**Aim:** Reproduce the items starting at the line that contains "Where should I click to: Click the 2018" and ending with the last item, keeping each request as it stands. Scale every coordinate in the answers by 2.5, rounding to whole numbers with halves rounded up.

**A block of data:**
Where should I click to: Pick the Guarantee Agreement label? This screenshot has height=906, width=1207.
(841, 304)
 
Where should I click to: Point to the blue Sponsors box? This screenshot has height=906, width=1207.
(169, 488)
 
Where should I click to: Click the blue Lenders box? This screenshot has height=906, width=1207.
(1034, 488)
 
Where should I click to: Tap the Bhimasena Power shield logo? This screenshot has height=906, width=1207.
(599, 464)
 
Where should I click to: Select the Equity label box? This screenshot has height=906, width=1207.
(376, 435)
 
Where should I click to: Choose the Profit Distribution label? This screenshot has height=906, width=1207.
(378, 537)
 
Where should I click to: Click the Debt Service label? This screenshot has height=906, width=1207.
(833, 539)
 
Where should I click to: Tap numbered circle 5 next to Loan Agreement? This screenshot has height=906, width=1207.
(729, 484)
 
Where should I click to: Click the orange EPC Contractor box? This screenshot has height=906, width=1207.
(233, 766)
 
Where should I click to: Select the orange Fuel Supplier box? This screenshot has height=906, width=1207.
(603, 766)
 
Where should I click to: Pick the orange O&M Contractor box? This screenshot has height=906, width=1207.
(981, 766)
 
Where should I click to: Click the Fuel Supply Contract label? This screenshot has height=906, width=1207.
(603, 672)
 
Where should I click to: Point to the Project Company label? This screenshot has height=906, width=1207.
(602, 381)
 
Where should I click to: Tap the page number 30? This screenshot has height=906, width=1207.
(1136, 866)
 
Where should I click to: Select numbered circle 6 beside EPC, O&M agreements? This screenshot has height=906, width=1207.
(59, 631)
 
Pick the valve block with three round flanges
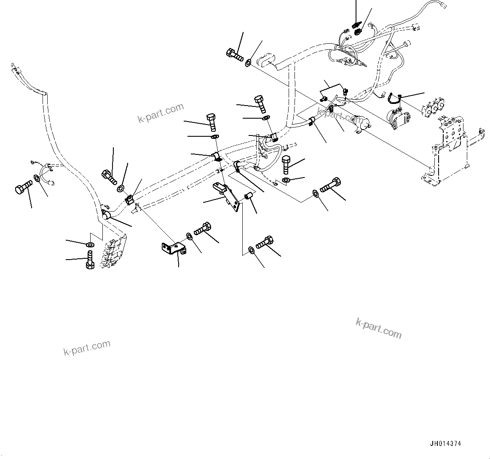coord(433,107)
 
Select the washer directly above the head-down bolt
coord(89,244)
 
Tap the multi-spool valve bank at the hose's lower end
coord(112,252)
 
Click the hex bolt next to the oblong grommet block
coord(234,55)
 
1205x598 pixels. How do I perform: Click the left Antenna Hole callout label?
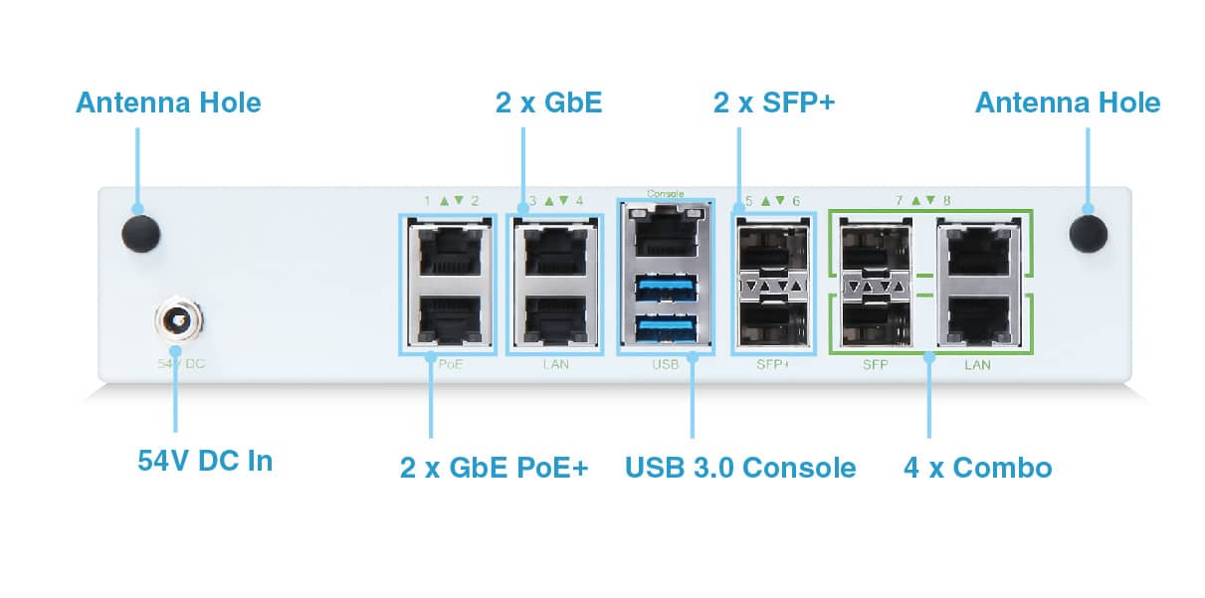168,102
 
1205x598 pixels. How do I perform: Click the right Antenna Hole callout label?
1067,102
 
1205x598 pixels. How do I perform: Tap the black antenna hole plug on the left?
140,232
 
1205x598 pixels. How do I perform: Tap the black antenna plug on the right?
1089,232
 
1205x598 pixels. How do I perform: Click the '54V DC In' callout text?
205,461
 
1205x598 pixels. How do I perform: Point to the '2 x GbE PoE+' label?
495,467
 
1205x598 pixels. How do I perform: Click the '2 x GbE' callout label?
548,102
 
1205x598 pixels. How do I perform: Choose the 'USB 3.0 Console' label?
740,467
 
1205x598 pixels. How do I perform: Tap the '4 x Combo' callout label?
977,467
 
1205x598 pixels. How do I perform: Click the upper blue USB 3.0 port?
665,291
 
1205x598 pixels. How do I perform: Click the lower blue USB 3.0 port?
665,326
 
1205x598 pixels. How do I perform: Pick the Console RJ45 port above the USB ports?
665,236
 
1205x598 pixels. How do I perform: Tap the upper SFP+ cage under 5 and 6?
773,247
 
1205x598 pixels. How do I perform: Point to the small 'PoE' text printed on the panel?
451,365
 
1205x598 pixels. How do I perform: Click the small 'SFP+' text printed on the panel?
772,365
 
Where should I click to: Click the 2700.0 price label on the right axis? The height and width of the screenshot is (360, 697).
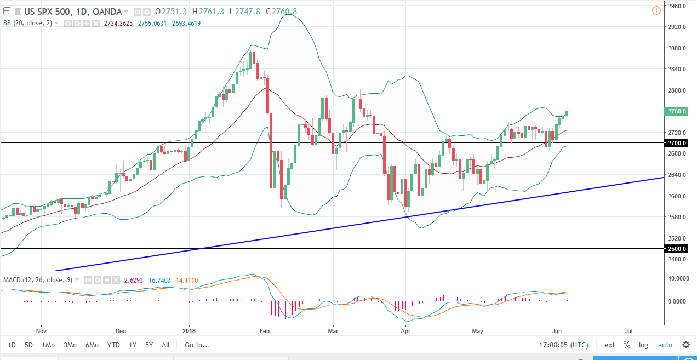(x=677, y=143)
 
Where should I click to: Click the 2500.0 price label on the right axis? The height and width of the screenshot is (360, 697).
(x=677, y=249)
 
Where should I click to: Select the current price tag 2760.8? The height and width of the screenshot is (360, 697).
(x=677, y=111)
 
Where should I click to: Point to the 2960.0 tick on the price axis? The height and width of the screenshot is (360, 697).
(x=677, y=6)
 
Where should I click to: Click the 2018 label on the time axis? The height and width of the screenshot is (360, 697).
(x=189, y=331)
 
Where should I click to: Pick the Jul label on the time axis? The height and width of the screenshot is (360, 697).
(x=629, y=331)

**Response:**
Where should I click to: Click the 2018 label on the time axis? The height and width of the screenshot is (360, 697).
(x=473, y=828)
 
Where should I click to: Pick the Jul label on the time axis? The height and width of the screenshot is (360, 697).
(x=1573, y=828)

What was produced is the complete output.